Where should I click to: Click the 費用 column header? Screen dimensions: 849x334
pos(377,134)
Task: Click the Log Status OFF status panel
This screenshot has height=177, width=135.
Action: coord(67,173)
********
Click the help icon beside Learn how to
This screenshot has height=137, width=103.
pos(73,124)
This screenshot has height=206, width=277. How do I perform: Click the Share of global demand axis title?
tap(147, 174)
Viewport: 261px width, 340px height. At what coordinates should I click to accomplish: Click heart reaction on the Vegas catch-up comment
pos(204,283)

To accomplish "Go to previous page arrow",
********
▶ _Try it_
Repeat, exactly as they stand above, the lines from the line with "This screenshot has height=206, width=277." to the line with "to previous page", both lines included.

▶ _Solution for this exercise_
This screenshot has height=206, width=277. How do I perform: Click the Share of global demand axis title?
tap(147, 174)
Viewport: 261px width, 340px height. At what coordinates should I click to accomplish: Click heart reaction on the Vegas catch-up comment
pos(204,283)

To accomplish "Go to previous page arrow",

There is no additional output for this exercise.